Maria Branyas, ‘Spain’s oldest woman’, beats COVID-19 at 113
Maria Branyas, a 113-year-old believed to be the oldest woman in Spain, has recovered from COVID-19 after being diagnosed with the disease in March.
Branyas was said to have tested negative weeks after she suffered mild symptoms of the ailment, making her the oldest reported person in Spain, and possibly the world to survive COVID-19.
She was said to have tested positive for the disease and later got isolated at her care home in Olot, Catalonia, which has reported the deaths of several people suffering from the disease.

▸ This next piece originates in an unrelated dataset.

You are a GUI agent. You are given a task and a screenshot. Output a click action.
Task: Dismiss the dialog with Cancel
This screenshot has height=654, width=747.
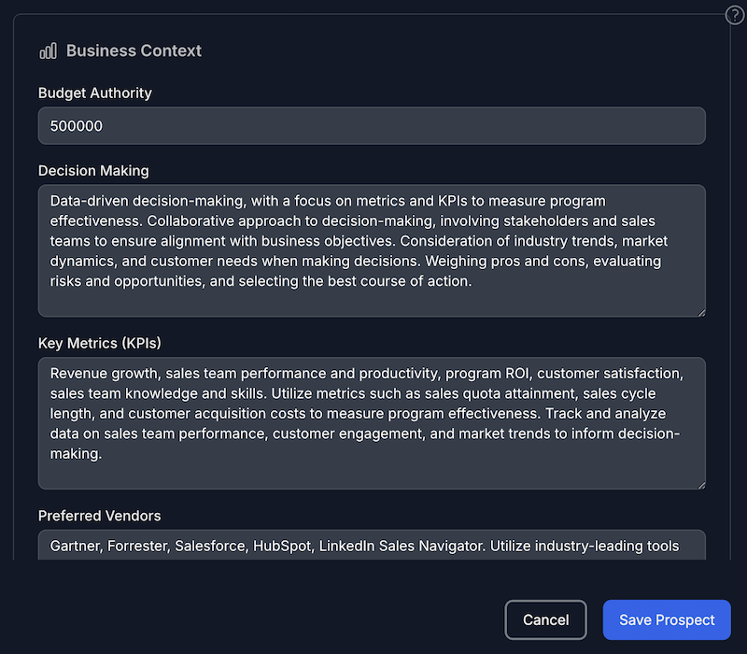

“Now that she is well, she is wonderful, she wants to speak, to explain, to make her reflections, it is her again,” BBC quoted the woman’s daughter to have said following her recovery.
Branyas was born in Mexico in 1907, but was said to have later moved north to San Francisco in the Catalan province of Girona during World War One with her Spanish journalist father.
She has raised three children, one of whom recently turned 86; has 11 grandchildren, the oldest of whom is said to be 60-year-old; and 13 great-grandchildren.
The case of Branyas, who has also lived through the flu pandemic of 1918 alongside the 1936-39 Spanish civil war, comes after a 106-year-old Spaniard also won the war against COVID-19.
Spain has been greatly hit by COVID-19 with nearly 27,000 deaths recorded from the disease so far as well as 269,520 confirmed cases, according to Worldometres.